Only the lines from the one that contains "Image resolution: width=972" through the last line of the data below should be duplicated, exactly and without pictures.

> **PROVIDED DATA**
--------------------------------------------------

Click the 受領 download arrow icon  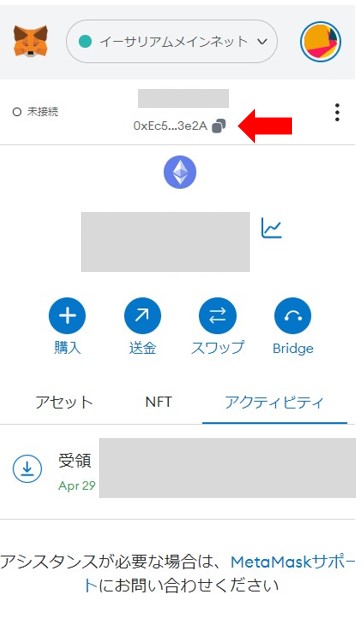pos(27,468)
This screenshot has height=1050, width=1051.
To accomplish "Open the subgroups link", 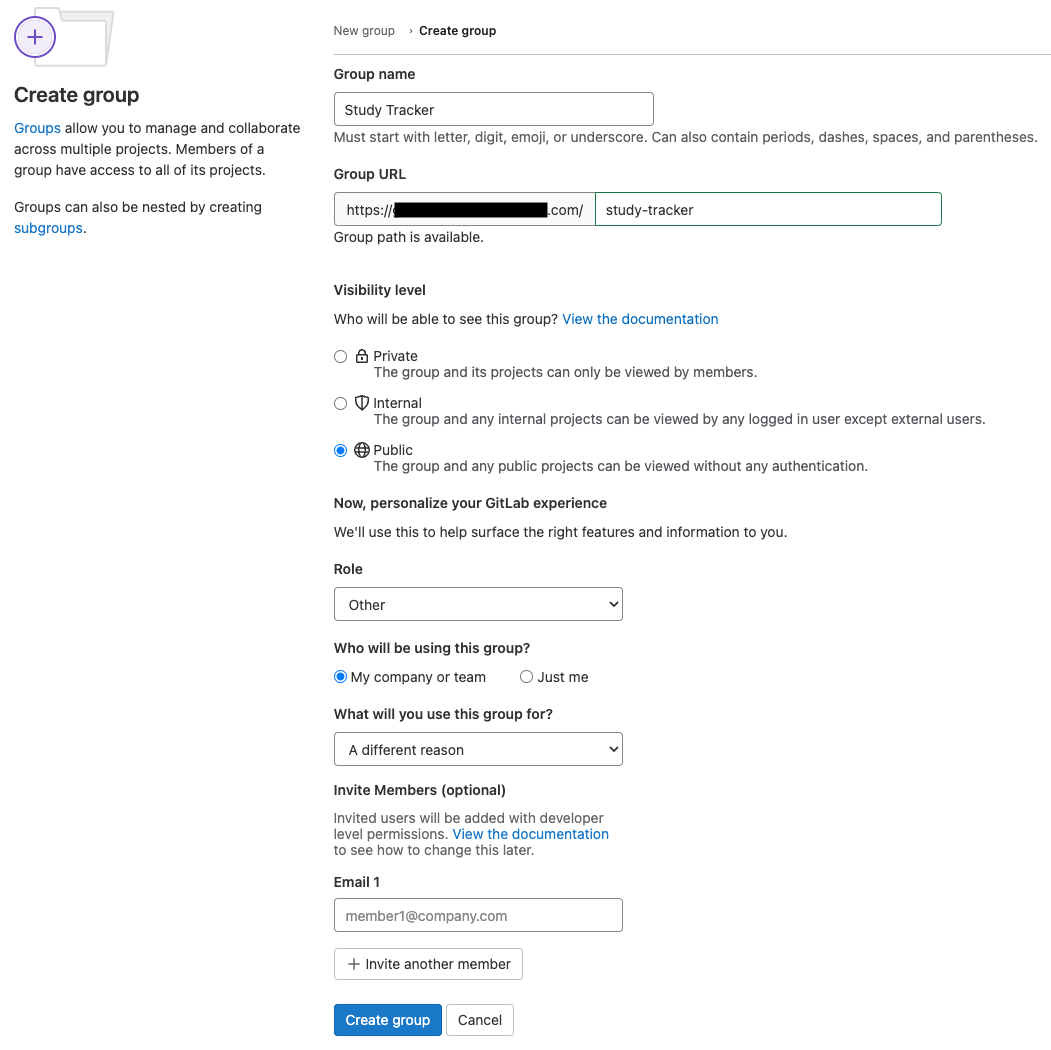I will [48, 228].
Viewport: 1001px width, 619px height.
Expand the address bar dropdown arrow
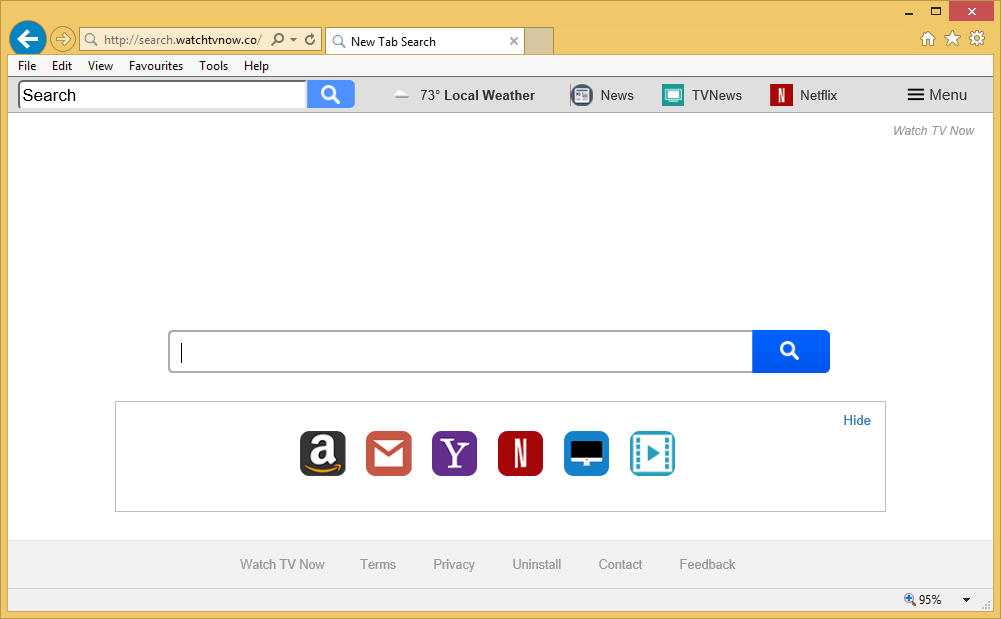tap(293, 41)
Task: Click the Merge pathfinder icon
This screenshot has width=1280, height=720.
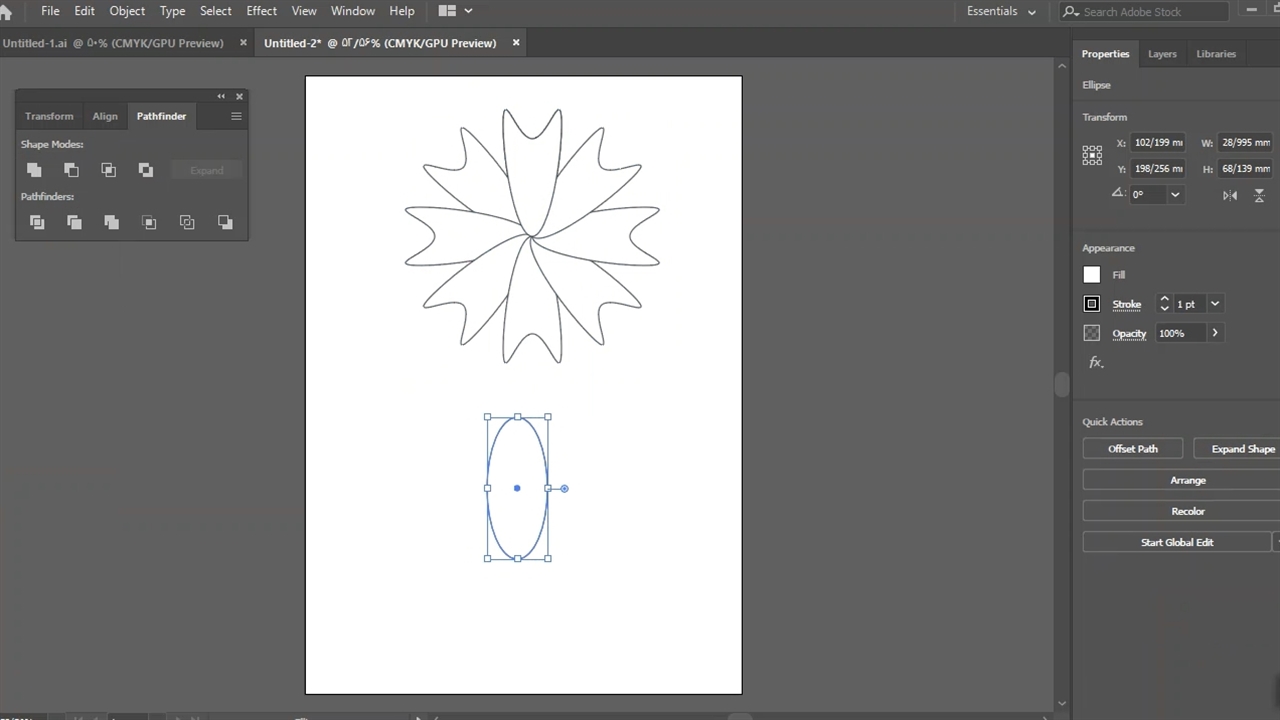Action: (111, 222)
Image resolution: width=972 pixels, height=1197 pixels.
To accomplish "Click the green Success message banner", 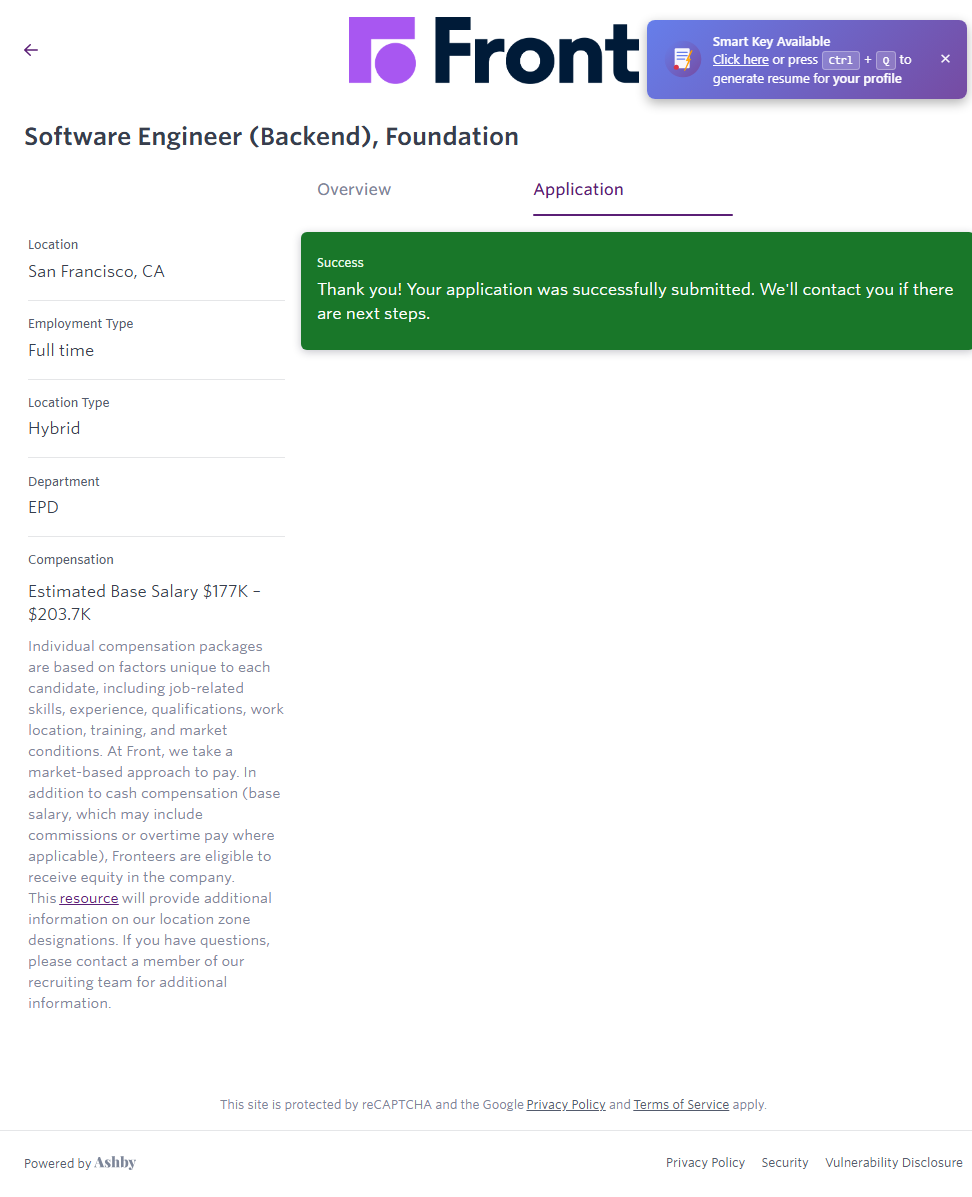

--------------------------------------------------

> **OUTPUT BELOW**
Image resolution: width=972 pixels, height=1197 pixels.
To accomplish "Click the green Success message banner", 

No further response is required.